Stocks Slide on Tensions in the Middle East as Hopes of Containing the Crisis Pare Losses - Latest Global News

Stocks Slide on Tensions in the Middle East as Hopes of Containing the Crisis Pare Losses

Stock markets in Australia, Japan, Hong Kong, Singapore and South Korea fall after Iran’s attack on Israel.

Stocks slumped in Asia after Iran ratcheted up tensions in the Middle East over the weekend by firing a barrage of missiles and drones at Israel, heightening fears of a wider conflict in the volatile region.

But while Israel described the attack – which Tehran said was a response to an earlier attack on its Syrian embassy – as an escalation of hostilities, analysts among traders expressed hope that the crisis could be contained.

This sense of optimism helped drive oil prices lower.

The bombing of more than 300 ballistic and cruise missiles and attack drones on Saturday – most of which were defeated by anti-aircraft missiles – added to concerns about the outlook for U.S. interest rates after inflation and jobs data beat forecasts.

Iran told the United Nations the attack was a “legitimate” defensive response to the attack in Damascus on April 1 that killed seven members of Tehran’s Revolutionary Guard, including two generals.

On social media, it added that “the matter can be considered closed” but warned that “if the Israeli regime makes another mistake, Iran’s response will be significantly harsher.”

Israeli military spokesman Daniel Hagari said it was “a serious and dangerous escalation.”

But experts said the limited scope of the attack showed that Iran wanted to use its attack to demonstrate strength without leading to a conflict.

Meanwhile, US President Joe Biden is said to have warned Israeli Prime Minister Benjamin Netanyahu to “achieve victory” and refrain from a counterattack.

Still, Saxo’s Redmond Wong said: “All eyes remain on whether there will be a response from Israel and markets are likely to be volatile the next day on any geopolitical headlines.”

Asian markets mostly fell on Monday, although they pared their initial big losses.

Tokyo, Singapore, Mumbai, Taipei and Manila lost at least 1 percent, while Hong Kong, Seoul, Sydney and Wellington also saw losses.

Shanghai rose more than 1 percent after China unveiled new market regulatory measures on Friday that could improve the country’s long-term performance, according to an analyst.

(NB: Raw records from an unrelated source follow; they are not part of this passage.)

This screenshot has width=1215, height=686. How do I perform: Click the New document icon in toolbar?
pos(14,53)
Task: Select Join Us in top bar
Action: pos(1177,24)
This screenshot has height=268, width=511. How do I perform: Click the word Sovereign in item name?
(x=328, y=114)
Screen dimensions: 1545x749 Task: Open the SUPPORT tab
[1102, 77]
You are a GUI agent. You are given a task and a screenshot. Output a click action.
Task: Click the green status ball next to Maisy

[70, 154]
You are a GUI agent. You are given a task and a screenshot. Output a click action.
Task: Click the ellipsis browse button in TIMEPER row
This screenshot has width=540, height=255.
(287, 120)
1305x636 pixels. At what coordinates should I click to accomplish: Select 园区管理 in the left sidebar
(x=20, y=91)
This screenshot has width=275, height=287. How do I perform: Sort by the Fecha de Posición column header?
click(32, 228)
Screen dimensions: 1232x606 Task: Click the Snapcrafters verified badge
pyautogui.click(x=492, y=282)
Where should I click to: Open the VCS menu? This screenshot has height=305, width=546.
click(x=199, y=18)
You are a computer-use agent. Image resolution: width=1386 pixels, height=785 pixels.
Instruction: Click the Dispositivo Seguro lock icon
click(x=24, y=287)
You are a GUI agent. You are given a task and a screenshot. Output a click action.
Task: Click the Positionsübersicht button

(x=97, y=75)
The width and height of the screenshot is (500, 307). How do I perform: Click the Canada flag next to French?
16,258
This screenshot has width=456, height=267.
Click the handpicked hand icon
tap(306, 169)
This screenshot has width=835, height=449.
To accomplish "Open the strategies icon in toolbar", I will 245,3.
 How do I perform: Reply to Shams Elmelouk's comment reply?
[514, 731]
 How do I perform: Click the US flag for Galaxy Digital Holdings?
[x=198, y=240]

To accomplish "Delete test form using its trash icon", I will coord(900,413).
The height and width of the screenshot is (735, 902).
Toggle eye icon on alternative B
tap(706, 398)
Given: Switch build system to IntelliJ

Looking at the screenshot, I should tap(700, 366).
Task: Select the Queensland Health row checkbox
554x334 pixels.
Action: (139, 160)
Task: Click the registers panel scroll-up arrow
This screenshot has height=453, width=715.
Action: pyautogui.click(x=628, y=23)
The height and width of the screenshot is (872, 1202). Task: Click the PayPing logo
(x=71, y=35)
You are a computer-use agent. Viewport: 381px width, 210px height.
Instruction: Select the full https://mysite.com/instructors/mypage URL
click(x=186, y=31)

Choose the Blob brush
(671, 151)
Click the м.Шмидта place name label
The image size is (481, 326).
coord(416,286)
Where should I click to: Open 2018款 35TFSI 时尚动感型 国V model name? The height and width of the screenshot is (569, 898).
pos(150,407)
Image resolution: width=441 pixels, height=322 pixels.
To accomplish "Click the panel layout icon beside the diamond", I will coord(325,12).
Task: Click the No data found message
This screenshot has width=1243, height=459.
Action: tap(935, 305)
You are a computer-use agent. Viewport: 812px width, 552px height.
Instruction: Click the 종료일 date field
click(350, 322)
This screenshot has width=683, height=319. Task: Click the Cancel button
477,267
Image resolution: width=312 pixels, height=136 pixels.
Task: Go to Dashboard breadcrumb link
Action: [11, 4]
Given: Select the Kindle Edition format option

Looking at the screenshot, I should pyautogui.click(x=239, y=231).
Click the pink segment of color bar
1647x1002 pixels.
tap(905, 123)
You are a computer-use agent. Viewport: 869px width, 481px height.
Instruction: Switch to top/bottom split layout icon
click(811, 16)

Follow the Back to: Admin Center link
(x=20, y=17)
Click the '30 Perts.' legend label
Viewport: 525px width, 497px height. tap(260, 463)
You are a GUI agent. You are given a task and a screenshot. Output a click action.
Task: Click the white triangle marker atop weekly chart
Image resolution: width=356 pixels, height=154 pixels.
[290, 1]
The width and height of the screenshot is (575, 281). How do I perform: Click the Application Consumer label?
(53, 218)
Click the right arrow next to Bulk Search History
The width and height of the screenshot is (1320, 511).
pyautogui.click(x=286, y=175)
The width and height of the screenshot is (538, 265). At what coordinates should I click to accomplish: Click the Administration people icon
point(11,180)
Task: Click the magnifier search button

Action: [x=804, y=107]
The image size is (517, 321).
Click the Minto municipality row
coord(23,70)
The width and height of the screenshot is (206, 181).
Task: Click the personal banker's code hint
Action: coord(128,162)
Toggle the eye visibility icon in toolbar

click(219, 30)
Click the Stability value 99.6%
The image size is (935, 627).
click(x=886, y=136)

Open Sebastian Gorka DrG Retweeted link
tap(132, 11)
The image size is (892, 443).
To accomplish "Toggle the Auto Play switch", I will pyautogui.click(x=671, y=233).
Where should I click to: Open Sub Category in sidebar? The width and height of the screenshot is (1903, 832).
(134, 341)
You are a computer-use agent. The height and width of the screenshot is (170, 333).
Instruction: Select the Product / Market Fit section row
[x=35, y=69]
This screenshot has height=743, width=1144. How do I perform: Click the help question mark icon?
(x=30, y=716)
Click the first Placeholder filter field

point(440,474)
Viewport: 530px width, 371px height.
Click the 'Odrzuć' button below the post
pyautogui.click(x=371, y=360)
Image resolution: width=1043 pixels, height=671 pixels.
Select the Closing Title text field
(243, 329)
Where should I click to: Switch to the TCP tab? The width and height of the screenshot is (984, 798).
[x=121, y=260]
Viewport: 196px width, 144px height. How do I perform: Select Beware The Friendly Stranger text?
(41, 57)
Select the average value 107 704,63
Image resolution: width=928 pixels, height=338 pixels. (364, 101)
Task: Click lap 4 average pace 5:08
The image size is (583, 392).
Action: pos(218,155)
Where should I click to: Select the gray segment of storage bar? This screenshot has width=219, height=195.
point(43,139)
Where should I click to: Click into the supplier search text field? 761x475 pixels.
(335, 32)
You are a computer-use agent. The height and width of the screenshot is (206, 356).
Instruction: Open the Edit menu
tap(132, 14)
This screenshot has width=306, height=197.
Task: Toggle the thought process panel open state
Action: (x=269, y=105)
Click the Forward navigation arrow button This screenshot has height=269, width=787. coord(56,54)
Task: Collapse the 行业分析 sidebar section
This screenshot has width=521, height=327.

U.S. futures rose after falling sharply on Friday as investors nervously headed into the weekend.

“The market’s muted reaction is likely due to the extremely complex market sentiment at this time,” said Hebe Chen of IG Group.

“Market participants are certainly not giving up hope that last weekend’s events were just a one-off, while at the same time holding their breath about what might happen next.”

As concerns about escalation ease for now, oil prices fell, although observers warned they could rise back above $100 if the crisis worsens.

“This war could move down the escalation ladder if the Israeli government follows the White House’s advice and refrains from retaliating,” said Helima Croft of RBC Capital Markets.

Overall risk-off sentiment sent the U.S. dollar higher relative to its main rivals, while muted hopes of interest rate cuts in the U.S. helped it hit a new 34-year high against the yen, putting Japanese officials in the spotlight after they had declared that they were prepared to intervene to support their currency.